役員になってから嶋氏はますます忙しくなっていますが、同社のクリエイティブ部門を統括する立場で、自分の差配で様々な決定ができるポジションにいます。さらに、要人との会合に呼ばれることも多く、充実している様子を身近に見ています。
嶋氏は先日も、佐賀新聞の中尾清一郎社長と同社の広告部署、デジタル部署の重鎮たちと会食をしており、私もこうした“トップ会談”を脇で見ていたのですが、「なんか羨ましいな」と思ったのは事実です。こちとら、しがないフリーランスで、基本的には与えられた仕事をこなすだけなもので、自ら大きな仕事を作り出す権限はないのです。
そうした中、何人かの博報堂の先輩から「お前、残っていたら役員になってたんじゃね?」と言われました。当然酔っ払ったうえでの戯言ですが、これを機に「もしも私が会社を辞めずにいたら、どうなっていたのか……」をあらためて考えてみました。
まぁ、どう考えても役員にはなれないでしょう。
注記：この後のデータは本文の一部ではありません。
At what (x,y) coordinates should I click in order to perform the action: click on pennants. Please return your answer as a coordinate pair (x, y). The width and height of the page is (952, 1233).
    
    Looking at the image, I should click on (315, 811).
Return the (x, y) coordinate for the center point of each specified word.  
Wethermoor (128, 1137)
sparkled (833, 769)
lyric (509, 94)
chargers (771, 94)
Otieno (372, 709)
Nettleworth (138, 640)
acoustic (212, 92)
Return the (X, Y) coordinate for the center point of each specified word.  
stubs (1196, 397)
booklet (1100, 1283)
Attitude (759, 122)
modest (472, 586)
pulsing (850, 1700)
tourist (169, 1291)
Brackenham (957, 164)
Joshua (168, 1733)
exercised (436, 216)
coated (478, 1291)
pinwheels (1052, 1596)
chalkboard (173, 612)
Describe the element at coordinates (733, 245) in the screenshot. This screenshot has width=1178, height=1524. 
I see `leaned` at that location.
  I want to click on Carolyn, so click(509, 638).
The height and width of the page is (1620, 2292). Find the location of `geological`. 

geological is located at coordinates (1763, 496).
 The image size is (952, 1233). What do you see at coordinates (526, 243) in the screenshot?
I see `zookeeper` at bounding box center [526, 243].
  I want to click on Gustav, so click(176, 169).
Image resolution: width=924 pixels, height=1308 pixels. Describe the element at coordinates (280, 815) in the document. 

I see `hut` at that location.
今、先輩方が言ってくれたのは、「今のお前のスキルと人脈があれば」ということなので、あのまま会社にいたとしても、出世街道には乗っていないだろうと想定されます。
結局、今、自分がこのように様々な媒体で連載を持っていたり、書籍を執筆させてもらったりしているのも、「ネットニュース編集者」という新しい仕事を2006年に開拓することができたからです。そして、その経験を基に、ウェブ界隈の現状を分析する本『ウェブはバカと暇人のもの』(光文社新書)を2009年に出版したことで、その後の人生が大きく変わりました。博報堂に残っていたら間違いなくそうした経験はなかったことでしょう。